Protein is very important for muscle gains but there are a few things the maximum supplement crew tend not to mention that encourage people to consume masses more of it than needed.
Only 17 grams of protein can be absorbed in one go, 25 just after exercise, a meal or drink with more than this will mean some of it not getting into your system at all unless you consume it very slowly.
Eating more protein than you need doesn't mean more muscle excess protein will either be stored as fat or disposed of as urea.
All this said I do tend to advise eating a little more (emphasis on little) than you need, the body will be able to burn of the extra fat if you are training hard anyway.
For easy balance look at a few images of food pyramids, ignore serving numbers just look at proportions. There is variation but they give you a generally sensible and safe balance. Use these as a simple guide rather than absolute truth, they arent perfect but after many years looking into nutrition I found they are one of the best high level systems I could see.
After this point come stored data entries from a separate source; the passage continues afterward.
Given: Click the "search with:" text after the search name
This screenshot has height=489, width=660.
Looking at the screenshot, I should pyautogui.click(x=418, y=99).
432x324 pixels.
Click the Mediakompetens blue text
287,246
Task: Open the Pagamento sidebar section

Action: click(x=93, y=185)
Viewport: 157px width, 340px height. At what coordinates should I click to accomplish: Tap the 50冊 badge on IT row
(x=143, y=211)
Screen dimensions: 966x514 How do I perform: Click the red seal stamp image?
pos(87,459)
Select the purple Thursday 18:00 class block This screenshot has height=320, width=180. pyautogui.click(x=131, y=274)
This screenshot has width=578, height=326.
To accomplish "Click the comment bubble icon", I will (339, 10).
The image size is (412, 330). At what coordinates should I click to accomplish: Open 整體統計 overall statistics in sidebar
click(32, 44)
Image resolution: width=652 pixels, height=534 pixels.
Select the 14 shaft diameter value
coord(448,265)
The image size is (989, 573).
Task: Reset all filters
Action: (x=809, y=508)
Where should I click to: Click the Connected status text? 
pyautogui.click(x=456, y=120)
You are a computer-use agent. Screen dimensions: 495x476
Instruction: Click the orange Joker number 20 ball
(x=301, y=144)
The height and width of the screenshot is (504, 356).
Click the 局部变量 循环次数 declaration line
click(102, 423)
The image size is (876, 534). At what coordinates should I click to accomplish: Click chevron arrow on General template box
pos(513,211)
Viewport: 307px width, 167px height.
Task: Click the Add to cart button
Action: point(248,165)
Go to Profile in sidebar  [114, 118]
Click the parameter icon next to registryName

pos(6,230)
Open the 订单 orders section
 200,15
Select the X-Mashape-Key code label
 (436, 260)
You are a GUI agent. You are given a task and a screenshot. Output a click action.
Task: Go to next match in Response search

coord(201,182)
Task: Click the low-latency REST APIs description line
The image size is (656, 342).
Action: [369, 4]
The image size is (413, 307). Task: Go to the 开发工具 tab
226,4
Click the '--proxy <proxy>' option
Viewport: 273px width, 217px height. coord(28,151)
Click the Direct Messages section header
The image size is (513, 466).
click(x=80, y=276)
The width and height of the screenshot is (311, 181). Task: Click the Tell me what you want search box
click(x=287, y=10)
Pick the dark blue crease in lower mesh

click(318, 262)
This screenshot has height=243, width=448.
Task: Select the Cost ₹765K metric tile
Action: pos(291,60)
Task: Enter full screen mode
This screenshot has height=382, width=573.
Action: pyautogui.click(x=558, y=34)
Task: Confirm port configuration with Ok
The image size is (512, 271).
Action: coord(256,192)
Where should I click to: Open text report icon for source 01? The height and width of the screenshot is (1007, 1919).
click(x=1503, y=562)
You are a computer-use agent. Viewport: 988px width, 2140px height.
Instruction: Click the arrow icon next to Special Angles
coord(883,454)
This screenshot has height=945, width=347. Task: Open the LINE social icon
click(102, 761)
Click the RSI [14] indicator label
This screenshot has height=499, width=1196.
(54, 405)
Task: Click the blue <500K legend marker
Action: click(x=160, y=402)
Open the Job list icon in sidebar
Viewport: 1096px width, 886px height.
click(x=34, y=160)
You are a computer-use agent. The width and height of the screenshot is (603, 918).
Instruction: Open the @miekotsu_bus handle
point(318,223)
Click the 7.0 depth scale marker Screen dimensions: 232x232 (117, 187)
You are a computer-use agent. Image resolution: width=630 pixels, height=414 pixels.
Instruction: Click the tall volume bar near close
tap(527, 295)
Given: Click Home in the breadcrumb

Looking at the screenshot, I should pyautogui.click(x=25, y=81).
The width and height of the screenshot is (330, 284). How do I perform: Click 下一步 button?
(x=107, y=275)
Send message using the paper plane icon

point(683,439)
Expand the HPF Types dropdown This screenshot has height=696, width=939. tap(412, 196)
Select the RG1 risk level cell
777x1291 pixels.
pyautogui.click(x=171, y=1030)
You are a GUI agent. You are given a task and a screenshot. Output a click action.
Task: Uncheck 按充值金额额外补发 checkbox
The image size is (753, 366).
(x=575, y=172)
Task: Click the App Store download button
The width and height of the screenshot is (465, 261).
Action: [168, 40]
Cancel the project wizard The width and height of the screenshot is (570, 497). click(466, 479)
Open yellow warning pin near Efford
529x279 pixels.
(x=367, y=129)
Accept imperfection. You will not consume exactly the right number of calories, milligrams of core nutrients, micrograms of vitamins and trace minerals every day. This is not failure, your body has been adapting to deal with dramatic seasonal changes in food for millions of years so getting it 90% or more right daily is plenty good enough as long as that 10% isn't eating raw sugar or arsenic.
More frequent intake of food is generally better for training especially when trying to add mass. I tend to regard myself as having one meal a day, with breaks for training and sleeping. Despite many requests for guidance no-one has come up with a way to eat while sleeping, very disappointing. It's easier to consume more small meals than fewer large ones and this means there is always fuel in your system for training. This is not totally crucial so if you can't do it don't worry, it's an ideal not a requirement.
To gain mass you need to eat more of everything. There will be more protein needed to repair damaged tisue, enable growth, metabolise other food etc. but more activity requires more energy first and foremost so ram the starchy carbs in with gusto. Your diet should be add more of x or y it should be shovel in more of the overall balance.
You need calorific excess for weight gain so switch the spoon for a shovel and keep eating. There are tools you can use to calculate the approximate amount of calories you are burning with different activities, they like most things are only a guid but they are better than pure guess work. Try working out what you need and adding a few hundred spare calories a day, see how it goes.
The amount of food I eat in a day shocks many people because I don't look big enough to need it but when they consider that a simple 5.4 mile run, my lowest intensity training, I do 3 times a week burns over 730 calories it soon becomes apparent why I need the food.
Training wise check out the sticky from Goldfish in Youth Athlete development. He is very good on generic training which means it works for virtually everyone alive.